## [What you are asked to do]
Output only the line that contains "1412x840 pixels." and the lines after it, all verbatim, through the last one below.
=== Section Start ===
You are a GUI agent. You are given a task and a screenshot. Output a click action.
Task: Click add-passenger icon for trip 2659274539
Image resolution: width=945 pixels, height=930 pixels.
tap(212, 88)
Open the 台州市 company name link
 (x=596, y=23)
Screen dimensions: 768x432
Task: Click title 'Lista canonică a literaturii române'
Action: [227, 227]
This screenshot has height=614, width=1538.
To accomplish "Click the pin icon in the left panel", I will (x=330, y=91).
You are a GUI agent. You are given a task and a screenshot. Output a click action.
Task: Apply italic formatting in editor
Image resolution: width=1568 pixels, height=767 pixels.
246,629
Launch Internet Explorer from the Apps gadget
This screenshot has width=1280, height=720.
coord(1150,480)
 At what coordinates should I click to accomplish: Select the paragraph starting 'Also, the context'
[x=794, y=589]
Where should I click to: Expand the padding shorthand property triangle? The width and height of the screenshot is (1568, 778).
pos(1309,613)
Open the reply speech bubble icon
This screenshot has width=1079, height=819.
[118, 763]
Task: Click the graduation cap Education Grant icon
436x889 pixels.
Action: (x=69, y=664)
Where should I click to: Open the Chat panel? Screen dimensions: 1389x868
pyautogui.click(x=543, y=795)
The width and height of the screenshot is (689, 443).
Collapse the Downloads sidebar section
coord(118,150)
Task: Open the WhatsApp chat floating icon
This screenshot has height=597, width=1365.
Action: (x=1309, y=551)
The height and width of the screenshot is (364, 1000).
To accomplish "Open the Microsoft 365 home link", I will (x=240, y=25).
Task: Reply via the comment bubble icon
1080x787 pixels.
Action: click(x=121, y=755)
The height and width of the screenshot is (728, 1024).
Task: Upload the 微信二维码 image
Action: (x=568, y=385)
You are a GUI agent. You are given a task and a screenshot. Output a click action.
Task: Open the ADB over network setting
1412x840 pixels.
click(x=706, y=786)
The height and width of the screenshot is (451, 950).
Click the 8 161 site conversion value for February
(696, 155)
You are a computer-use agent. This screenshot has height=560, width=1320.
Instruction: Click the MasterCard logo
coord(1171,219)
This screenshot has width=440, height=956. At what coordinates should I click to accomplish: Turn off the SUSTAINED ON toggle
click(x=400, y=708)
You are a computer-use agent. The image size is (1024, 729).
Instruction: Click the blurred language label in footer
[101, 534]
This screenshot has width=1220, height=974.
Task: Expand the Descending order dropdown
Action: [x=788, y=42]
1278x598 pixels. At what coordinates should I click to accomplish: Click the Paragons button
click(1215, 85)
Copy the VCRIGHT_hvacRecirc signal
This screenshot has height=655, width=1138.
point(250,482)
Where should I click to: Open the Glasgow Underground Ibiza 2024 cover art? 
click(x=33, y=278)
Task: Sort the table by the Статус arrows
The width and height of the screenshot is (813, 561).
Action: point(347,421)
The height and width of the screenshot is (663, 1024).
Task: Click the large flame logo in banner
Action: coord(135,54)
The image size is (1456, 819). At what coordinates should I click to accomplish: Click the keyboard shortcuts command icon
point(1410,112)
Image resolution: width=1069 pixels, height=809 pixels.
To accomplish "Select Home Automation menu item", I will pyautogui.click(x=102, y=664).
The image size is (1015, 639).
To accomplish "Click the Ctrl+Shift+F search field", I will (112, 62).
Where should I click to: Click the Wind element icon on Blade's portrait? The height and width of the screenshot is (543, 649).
=== Section End ===
## [Response to this task]
1412x840 pixels.
click(x=706, y=786)
The height and width of the screenshot is (451, 950).
Click the 8 161 site conversion value for February
(696, 155)
You are a computer-use agent. This screenshot has height=560, width=1320.
Instruction: Click the MasterCard logo
coord(1171,219)
This screenshot has width=440, height=956. At what coordinates should I click to accomplish: Turn off the SUSTAINED ON toggle
click(x=400, y=708)
You are a computer-use agent. The image size is (1024, 729).
Instruction: Click the blurred language label in footer
[101, 534]
This screenshot has width=1220, height=974.
Task: Expand the Descending order dropdown
Action: [x=788, y=42]
1278x598 pixels. At what coordinates should I click to accomplish: Click the Paragons button
click(1215, 85)
Copy the VCRIGHT_hvacRecirc signal
This screenshot has height=655, width=1138.
point(250,482)
Where should I click to: Open the Glasgow Underground Ibiza 2024 cover art? 
click(x=33, y=278)
Task: Sort the table by the Статус arrows
The width and height of the screenshot is (813, 561).
Action: point(347,421)
The height and width of the screenshot is (663, 1024).
Task: Click the large flame logo in banner
Action: coord(135,54)
The image size is (1456, 819). At what coordinates should I click to accomplish: Click the keyboard shortcuts command icon
point(1410,112)
Image resolution: width=1069 pixels, height=809 pixels.
To accomplish "Select Home Automation menu item", I will pyautogui.click(x=102, y=664).
The image size is (1015, 639).
To accomplish "Click the Ctrl+Shift+F search field", I will (112, 62).
Where should I click to: Click the Wind element icon on Blade's portrait? The height and width of the screenshot is (543, 649).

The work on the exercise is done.